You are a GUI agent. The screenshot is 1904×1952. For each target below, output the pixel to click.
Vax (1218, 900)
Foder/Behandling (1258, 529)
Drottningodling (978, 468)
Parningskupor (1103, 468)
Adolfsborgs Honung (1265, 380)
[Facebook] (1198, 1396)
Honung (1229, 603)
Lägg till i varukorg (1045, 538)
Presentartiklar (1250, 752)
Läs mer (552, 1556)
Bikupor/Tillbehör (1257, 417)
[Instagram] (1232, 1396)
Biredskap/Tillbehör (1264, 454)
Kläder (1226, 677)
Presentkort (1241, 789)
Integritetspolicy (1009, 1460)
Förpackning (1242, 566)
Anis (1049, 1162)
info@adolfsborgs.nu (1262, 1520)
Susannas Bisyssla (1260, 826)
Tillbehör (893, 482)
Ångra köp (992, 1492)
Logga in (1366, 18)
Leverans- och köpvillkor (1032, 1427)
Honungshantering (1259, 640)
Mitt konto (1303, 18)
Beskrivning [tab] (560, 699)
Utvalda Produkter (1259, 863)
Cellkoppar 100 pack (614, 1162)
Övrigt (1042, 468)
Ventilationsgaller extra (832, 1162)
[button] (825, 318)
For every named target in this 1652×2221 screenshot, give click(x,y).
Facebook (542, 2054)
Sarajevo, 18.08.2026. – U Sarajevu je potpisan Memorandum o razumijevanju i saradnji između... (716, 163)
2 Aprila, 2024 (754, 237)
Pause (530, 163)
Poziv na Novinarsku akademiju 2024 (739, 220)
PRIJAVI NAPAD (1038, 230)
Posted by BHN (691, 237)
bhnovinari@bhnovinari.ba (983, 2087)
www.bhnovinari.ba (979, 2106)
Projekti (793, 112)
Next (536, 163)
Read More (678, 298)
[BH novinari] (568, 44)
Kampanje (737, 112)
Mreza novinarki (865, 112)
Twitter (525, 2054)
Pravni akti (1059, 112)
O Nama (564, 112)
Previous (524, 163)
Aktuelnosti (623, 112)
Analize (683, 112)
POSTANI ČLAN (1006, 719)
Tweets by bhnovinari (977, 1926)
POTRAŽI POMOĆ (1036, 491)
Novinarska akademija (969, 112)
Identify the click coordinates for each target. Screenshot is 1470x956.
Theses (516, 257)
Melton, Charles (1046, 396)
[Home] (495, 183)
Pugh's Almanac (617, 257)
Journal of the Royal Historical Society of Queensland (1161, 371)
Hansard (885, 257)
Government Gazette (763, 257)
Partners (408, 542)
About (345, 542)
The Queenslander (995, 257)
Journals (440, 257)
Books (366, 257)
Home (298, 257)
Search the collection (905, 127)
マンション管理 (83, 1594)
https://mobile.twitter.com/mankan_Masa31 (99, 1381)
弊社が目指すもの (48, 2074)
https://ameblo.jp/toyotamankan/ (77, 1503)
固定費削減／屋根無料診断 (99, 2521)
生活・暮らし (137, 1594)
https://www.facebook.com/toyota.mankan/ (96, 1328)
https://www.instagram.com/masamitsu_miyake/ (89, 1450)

----

* **AIM OF THE EXERCISE**
Whenever a line in the data holds "each", copy that line.

* **RESPONSE AREA**
You are a GUI agent. The screenshot is 1904×1952. For each target below, output the pixel to click.
Identify the click coordinates for each target. Screenshot is 1470x956.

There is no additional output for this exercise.